◆ **PAGE EXTRACT**

People with type 2 diabetes who experience reduced depressive symptoms improve their HbA1c more compared to those who don’t experience these reductions, research suggests.
These reductions in depressive symptoms also helped people with type 2 diabetes to achieve their targets for glycemic control.
The findings were based on adults with type 2 diabetes whose symptoms of depression improved over one year compared with those who did not see an improvement in their mental health in the same period.
The study was carried out by Research Institute of the Diabetes Academy Mergentheim, Diabetes Center Mergentheim together with the German Center for Diabetes Research.
Researchers examined a previous study of 181 adults with type 2 diabetes, using a scientific scale known as The Center for Epidemiologic Studies Depression Scale (CES-D) to establish the level of improvements in depression symptoms. They then compared the initial results with those from a year later.

◆ **EXERCISES**
A. Answer these questions about the diabetes and depression text:
(i) How many adults with type 2 diabetes were in the previous study the researchers examined?
(ii) What scale was used to establish the level of improvement in depression symptoms?
(iii) Over what period did the compared adults' symptoms of depression improve?
B. Write out the part of the diabetes and depression text that starts at "The findings were" and ends at "a year later.", matching it word for word.

◆ **RAW DATA**

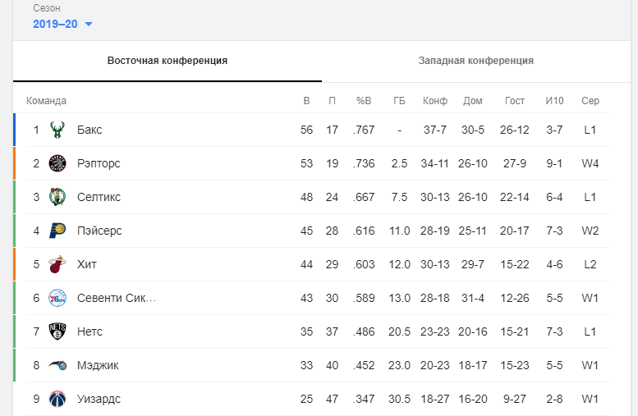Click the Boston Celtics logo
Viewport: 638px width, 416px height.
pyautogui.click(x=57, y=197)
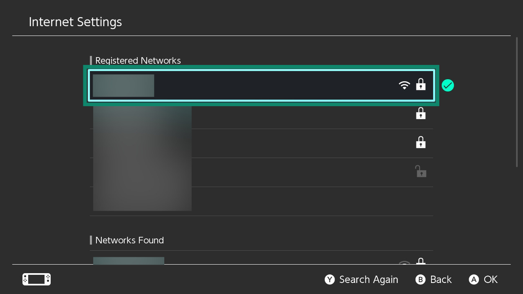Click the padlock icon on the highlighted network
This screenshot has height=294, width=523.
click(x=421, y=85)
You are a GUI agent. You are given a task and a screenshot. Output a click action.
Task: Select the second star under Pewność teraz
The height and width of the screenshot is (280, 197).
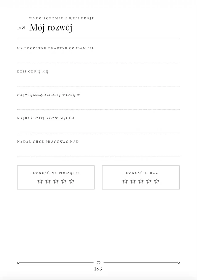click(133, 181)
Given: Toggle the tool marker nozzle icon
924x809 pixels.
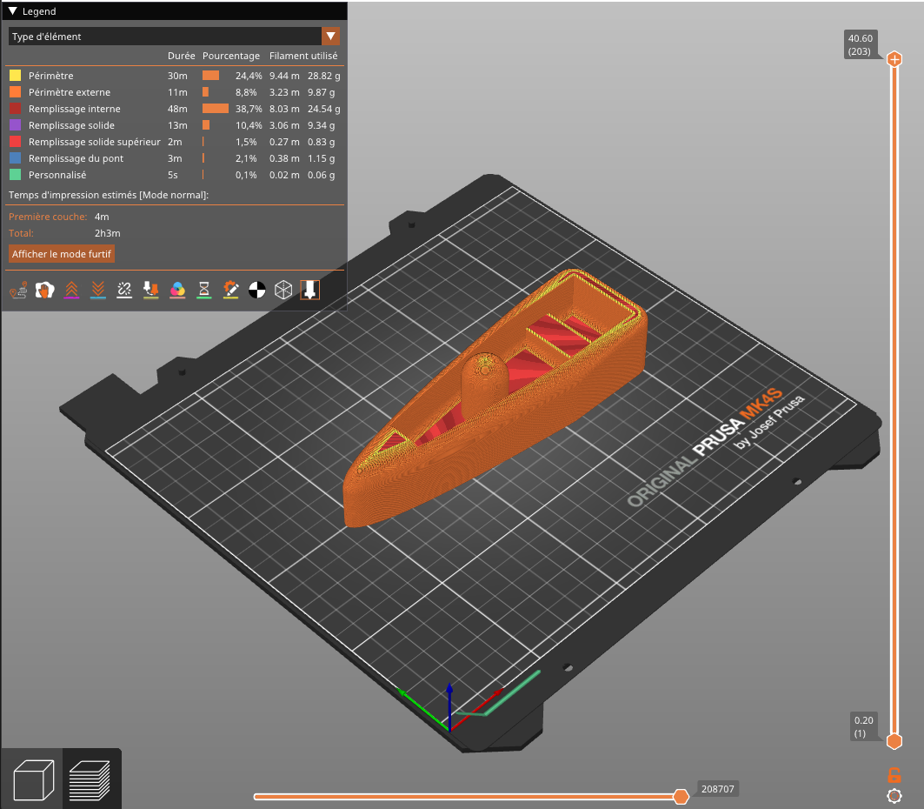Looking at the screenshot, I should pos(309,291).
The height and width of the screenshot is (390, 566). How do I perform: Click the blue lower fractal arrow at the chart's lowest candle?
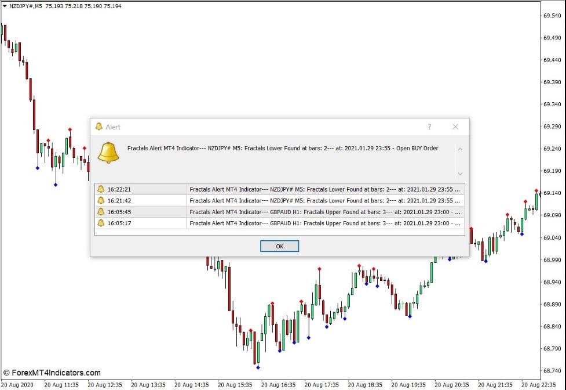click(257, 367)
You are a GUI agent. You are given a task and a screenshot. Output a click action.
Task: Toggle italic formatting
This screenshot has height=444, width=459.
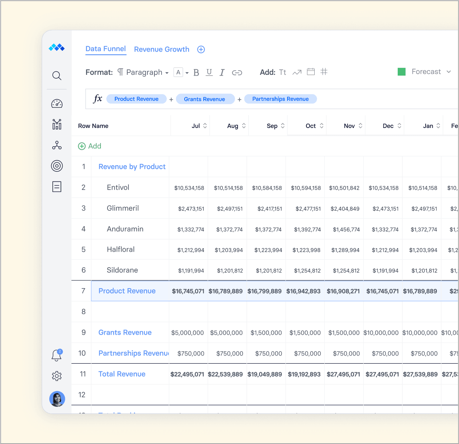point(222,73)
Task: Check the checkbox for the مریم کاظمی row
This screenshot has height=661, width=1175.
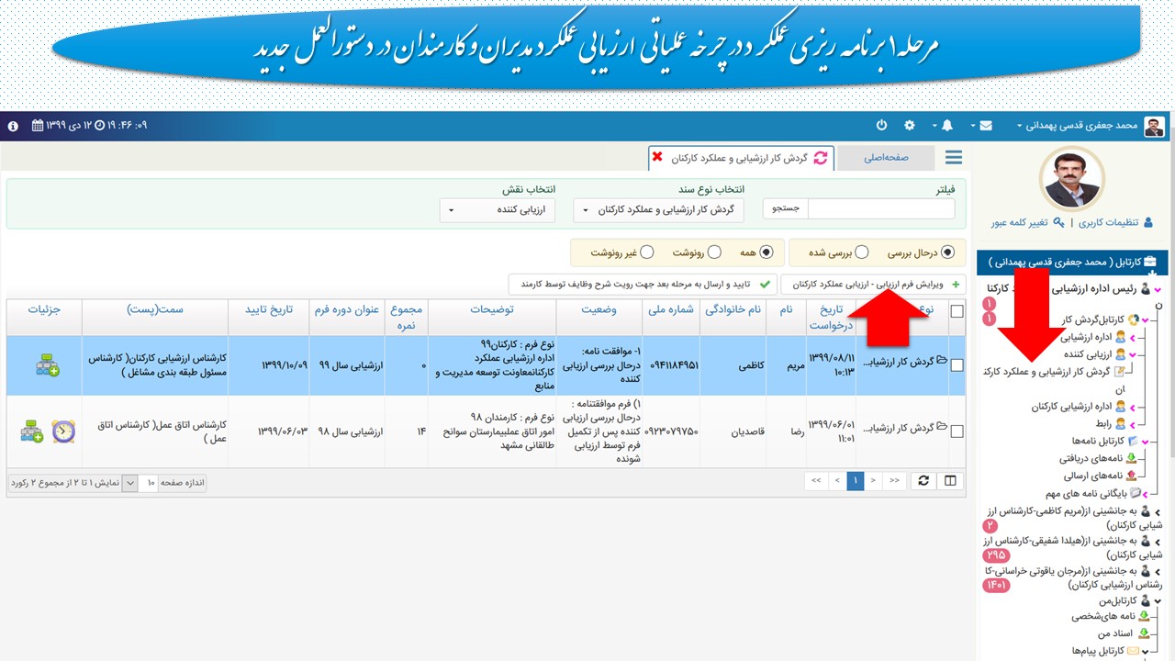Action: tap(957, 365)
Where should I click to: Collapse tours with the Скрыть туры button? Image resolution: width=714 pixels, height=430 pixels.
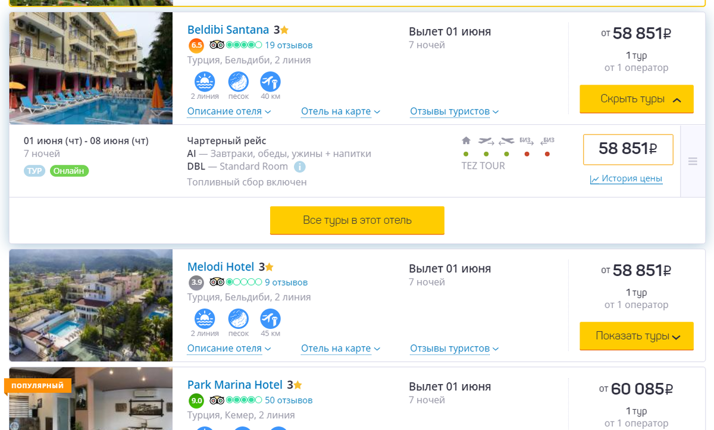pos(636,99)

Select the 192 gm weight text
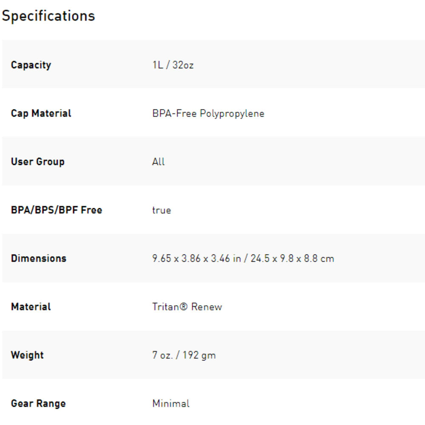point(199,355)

◆ **RESPONSES IN ORDER**
A.
(i) 181
(ii) The Center for Epidemiologic Studies Depression Scale (CES-D)
(iii) One year

B.
The findings were based on adults with type 2 diabetes whose symptoms of depression improved over one year compared with those who did not see an improvement in their mental health in the same period.
The study was carried out by Research Institute of the Diabetes Academy Mergentheim, Diabetes Center Mergentheim together with the German Center for Diabetes Research.
Researchers examined a previous study of 181 adults with type 2 diabetes, using a scientific scale known as The Center for Epidemiologic Studies Depression Scale (CES-D) to establish the level of improvements in depression symptoms. They then compared the initial results with those from a year later.